My son goes to daycare.  I never regretted making that decision.  I have a wonderful job that I love, and he, being the first child, gets to go out and socialize and make friends and learn how to be with other kids.  He has learned how to follow the lead of older kids, play beside the kids his own age, and how to be gentle with babies.  He would not have learned any of those things being home alone with me or dad.  I do not feel that I am missing his life, nor do I feel that he is being raised by his caregiver.  He is getting different things from different places and people.  My husband and I love him to death and spend good quality time with him in the evenings and on the weekends.  He knows we are his parents and that bond can never be broken if you nurture and respect it. 
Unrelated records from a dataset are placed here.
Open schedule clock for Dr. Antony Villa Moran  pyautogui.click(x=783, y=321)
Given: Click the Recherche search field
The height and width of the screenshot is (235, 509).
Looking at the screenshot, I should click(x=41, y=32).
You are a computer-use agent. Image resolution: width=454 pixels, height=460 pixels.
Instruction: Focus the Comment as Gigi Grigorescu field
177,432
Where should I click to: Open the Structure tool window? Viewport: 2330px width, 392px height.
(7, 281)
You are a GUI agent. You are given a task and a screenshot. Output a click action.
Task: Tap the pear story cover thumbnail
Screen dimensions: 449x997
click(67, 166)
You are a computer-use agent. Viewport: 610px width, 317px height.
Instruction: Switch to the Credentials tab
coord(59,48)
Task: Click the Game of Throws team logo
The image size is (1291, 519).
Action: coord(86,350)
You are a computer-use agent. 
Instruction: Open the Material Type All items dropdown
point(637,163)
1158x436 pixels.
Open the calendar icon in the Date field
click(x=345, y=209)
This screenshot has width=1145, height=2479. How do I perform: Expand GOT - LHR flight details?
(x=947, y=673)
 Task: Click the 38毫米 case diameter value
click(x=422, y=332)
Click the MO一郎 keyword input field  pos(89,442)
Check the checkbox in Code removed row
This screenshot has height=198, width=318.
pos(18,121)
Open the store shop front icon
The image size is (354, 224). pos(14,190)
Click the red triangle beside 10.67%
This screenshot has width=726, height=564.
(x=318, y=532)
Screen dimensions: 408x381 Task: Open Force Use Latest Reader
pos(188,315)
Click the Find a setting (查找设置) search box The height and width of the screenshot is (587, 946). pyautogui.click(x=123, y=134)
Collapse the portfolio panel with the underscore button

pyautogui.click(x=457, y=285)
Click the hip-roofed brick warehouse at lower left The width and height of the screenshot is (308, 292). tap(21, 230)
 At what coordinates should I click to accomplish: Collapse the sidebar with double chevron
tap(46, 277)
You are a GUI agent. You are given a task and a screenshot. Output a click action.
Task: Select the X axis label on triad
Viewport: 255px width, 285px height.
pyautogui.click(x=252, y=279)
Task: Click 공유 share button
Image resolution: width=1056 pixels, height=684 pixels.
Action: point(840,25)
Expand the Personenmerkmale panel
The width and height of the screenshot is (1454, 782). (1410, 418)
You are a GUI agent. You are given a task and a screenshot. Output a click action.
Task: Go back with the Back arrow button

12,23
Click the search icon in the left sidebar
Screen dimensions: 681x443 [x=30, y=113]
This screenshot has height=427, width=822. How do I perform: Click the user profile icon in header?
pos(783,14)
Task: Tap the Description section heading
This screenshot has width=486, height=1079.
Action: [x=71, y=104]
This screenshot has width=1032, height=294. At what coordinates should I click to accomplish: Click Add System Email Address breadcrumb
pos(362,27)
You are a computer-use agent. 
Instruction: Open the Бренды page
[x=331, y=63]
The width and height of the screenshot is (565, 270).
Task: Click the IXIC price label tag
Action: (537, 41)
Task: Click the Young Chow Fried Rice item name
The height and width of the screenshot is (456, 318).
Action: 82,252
I am NOT knocking the stay-at-home parent.  Let me make that clear.  I was raised by one, and certainly also see the value in that as well.  However, when we have our first child we are all confronted with the decision, do I go back to work?  Or do I stay home or does my partner say home with the children?  I always knew I would go back to work from the time I started my mat leave.  I spent 10 years working towards the job I have now even if it wasn't clear in the beginning where I was headed, I always knew that I wanted to do more. 

People said "You won't want to come back!  You'll see!"  I did want to go back.  It does not make me a bad person.  In fact, I went back early.  My husband wanted to take 3 months parental leave, and I was happy to let him to be able to spend a good amount of time with our son as a baby.  You don't get that time back, and it goes by so quickly.  Why shouldn't dad get to be home too?  It was also guilt free for me.  I knew he was safe at home with dad. What could be better? 

What is my point?  Well, I guess it's simply that we need to decide what is right for us.  We are all different and we all make different choices.  There is no one right answer.  If that were the case, life would be very easy and similarly, very boring.